<<<<

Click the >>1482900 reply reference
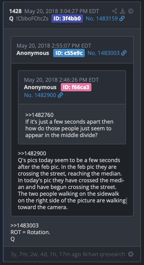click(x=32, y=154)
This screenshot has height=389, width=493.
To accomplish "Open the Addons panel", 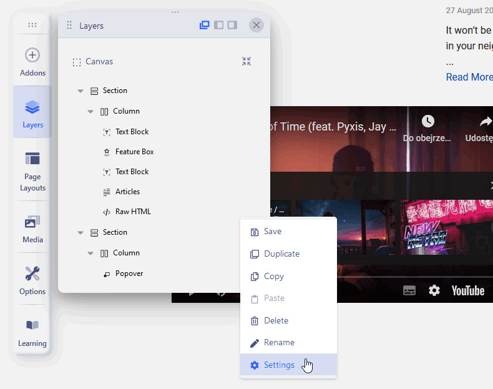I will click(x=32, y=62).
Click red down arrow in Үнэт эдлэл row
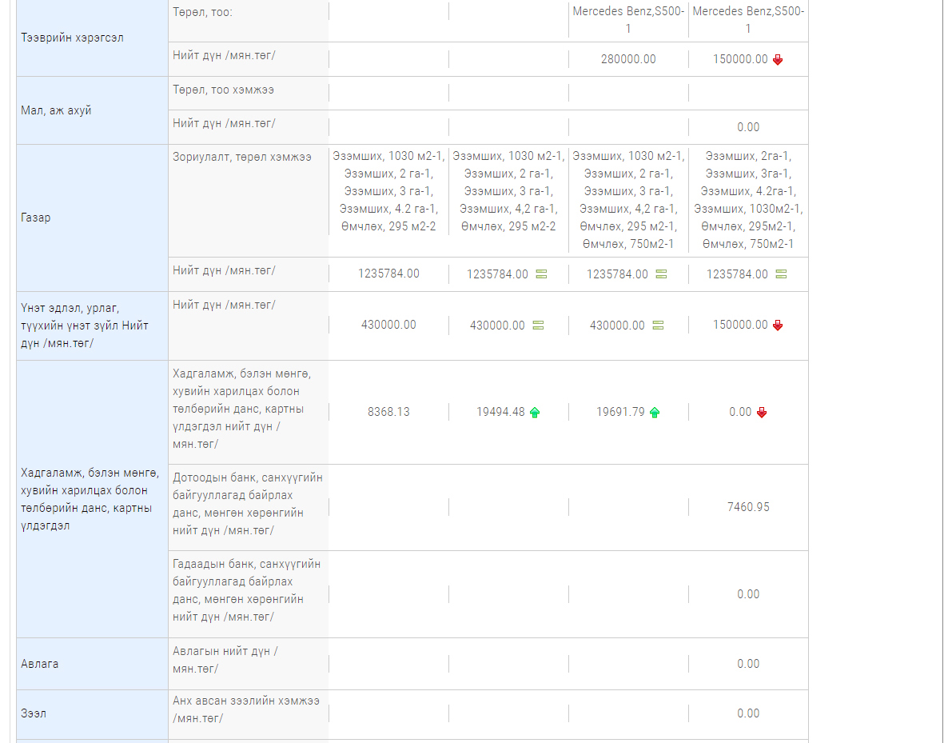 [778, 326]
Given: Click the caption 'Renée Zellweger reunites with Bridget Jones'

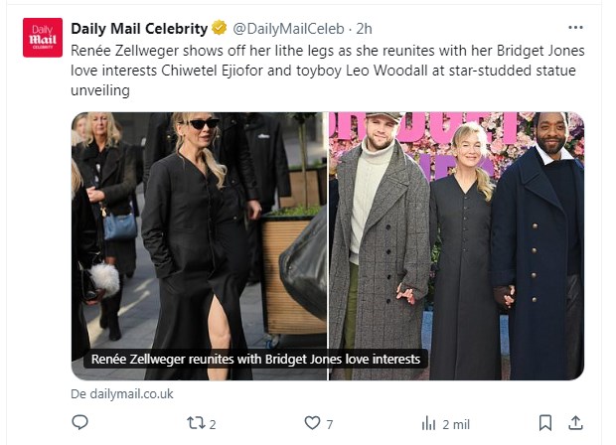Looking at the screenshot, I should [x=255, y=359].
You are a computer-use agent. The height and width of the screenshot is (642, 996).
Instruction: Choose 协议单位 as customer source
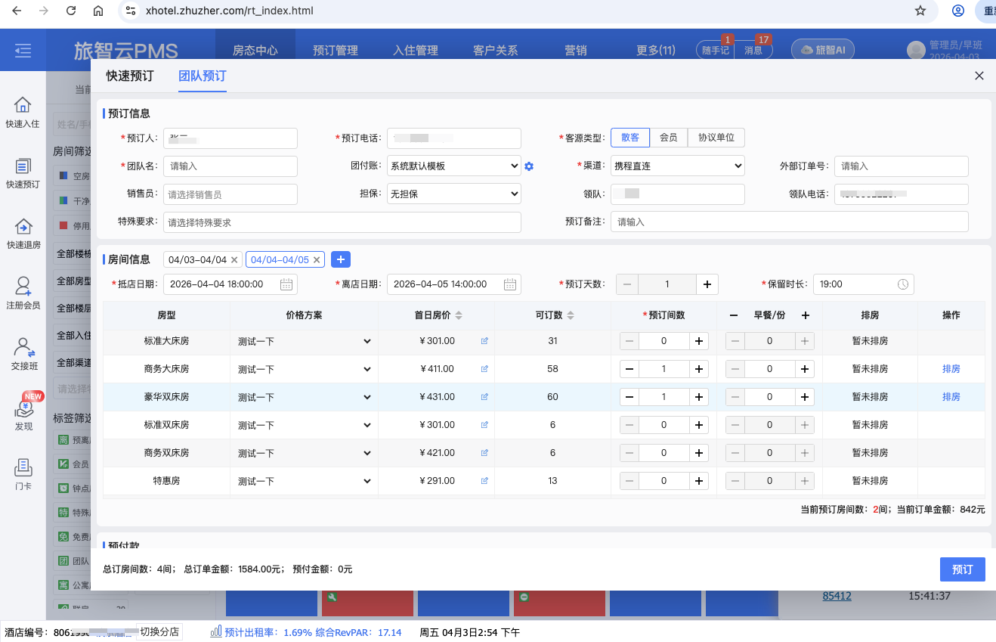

>>>>

What you print must be exactly the lines from the one containing "Click red down arrow in Үнэт эдлэл row" through the last line of the material, and no pictures.

Click red down arrow in Үнэт эдлэл row
 [778, 326]
Given: Click the caption 'Renée Zellweger reunites with Bridget Jones'

Looking at the screenshot, I should [x=255, y=359].
You are a computer-use agent. The height and width of the screenshot is (642, 996).
Instruction: Choose 协议单位 as customer source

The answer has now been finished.